Frequently asked questions

Why should I care about Medicare for All?

I have good health insurance; my family and I are covered.

You may now, but what if you lost it, by losing your job, or if your carrier left your market? What if your deductibles and copays become unaffordable? Some 60M workers change jobs every year, either losing or changing their insurance coverage in the process.

You may find that your insurance restricts you to narrow networks of physicians and hospitals and requires greater cost-sharing in deductibles and co-pays. You may not be as well-covered as you think. Do you have enough savings to cover your deductibles and copays now? Most Americans don’t

Why should I pay for insurance I don’t want?

Why should the rest of us pay for the care you would receive if you were injured or became ill? Can you guarantee you won’t get cancer or diabetes, or be involved in a car wreck?

We all pay taxes for military, fire, and police protection, which we hope we won't ever need; why not health insurance? If we all pay our fair share, medical care will be there for everyone when it’s needed, and the country will be healthier and more productive, and save billions of dollars.

Aren’t most poor health outcomes a result of people’s bad choices and habits?

Some outcomes are related to personal health habits, but not all. Our personal health habits, other than those contributing to obesity, are actually better than those in most developed countries which have better health outcomes than we do. Many outcomes are related to factors beyond an individual's control, such as housing, access to healthy food, and genetics. And for those factors that are related to personal health habits, a doctor can help people make lifestyle changes, but only if the person has access to that care. 

With free health care, won’t people abuse the system?

First, it’s not free. Everyone will pay for it, just as with military, fire, and police protections. People generally don’t abuse those systems.

That has not been the experience in other countries, nor did that happen here when Medicare began. With access to preventive care programs, people may need less health care that is also less expensive later.

Many uninsured people are already getting health care, often in expensive ERs, that the rest of us are already paying for indirectly. So the increase in utilization may not be as great as you might think.

Won’t there by long waiting lines and rationing like in Canada?

There's no reason why we should have rationing or waiting lines here with Medicare for All. While Canada may have some lines for elective surgery, just as we do, they have no lines for urgent treatment. Rumors of Canadians coming to the U.S. in droves for needed care are just that - rumors. Many people from the U.S., including Senator Rand Paul, go to Canada and other countries for less expensive care and to buy their prescription drugs.

What about a public option, to give people more choice?

Adding a public option to our present inefficient, complex system would simply add one more plan, with its administrative cost, without reaping any of the savings available by streamlining into an efficient single-payer system.

While a public option would be a way to expand coverage, it would only expand coverage to a small portion of the population. It’s also expensive and most proposals are regressively financed. These proposals also risk "cherry picking" low-cost young and healthy enrollees by private insurers, driving up the cost of the public option. Public option and buy-in proposals don't have the cost-containment mechanisms present in single payer, such as reduced administrative costs, negotiated drug pricing, global budgets, capital budgets and health planning.

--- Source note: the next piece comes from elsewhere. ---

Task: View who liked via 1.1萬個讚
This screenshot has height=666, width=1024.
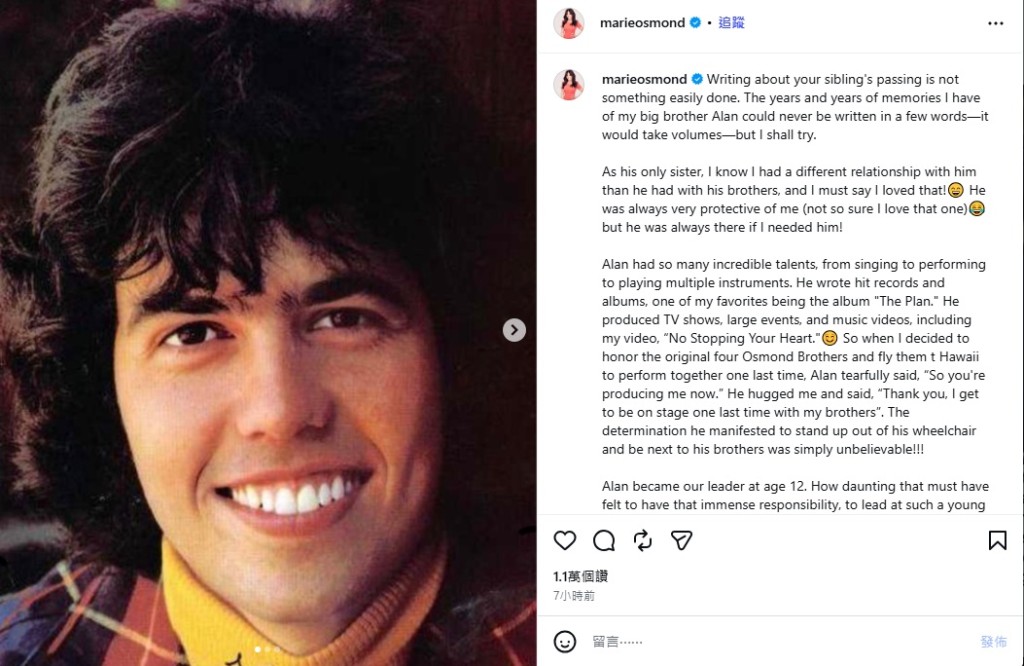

The only choices that most people want are of physicians and hospitals, not which restrictive plan they use. Given free choice of providers with no out-of-pocket costs, a recent poll showed that a majority of Americans would trade their employer-provided plan for Medicare for All.

Won’t drug companies stop doing research if their profits are cut?

Most pharmaceutical research is paid for by government grants and institutions, like the National Institutes of Health (NIH). Drug companies spend more money developing “me too” drugs, chemically slightly different but with the same effects as established drugs, which they can patent and market at whatever cost they choose. This contributes to an enormous portion of the excess cost in our current system. Brisk pharmaceutical research will continue, but drug companies will no longer be able to gouge the public, as the government will negotiate prices as in every other country.

Will this cover undocumented immigrants?

Both bills propose to cover all individuals residing in the United States, regardless of documentation status. Not including everyone exposes others to communicable diseases that undocumented immigrants may bring with them. It will be less expensive to cover everyone than it would be to deal with preventable epidemics.

If certain classes of U.S. residents were not included, they would still access necessary healthcare in more expensive settings, such as ERs, that the rest of us pay for in higher premiums another costs. 

Undocumented immigrants contribute more to Social Security and Medicare through payroll and other taxes than they take out.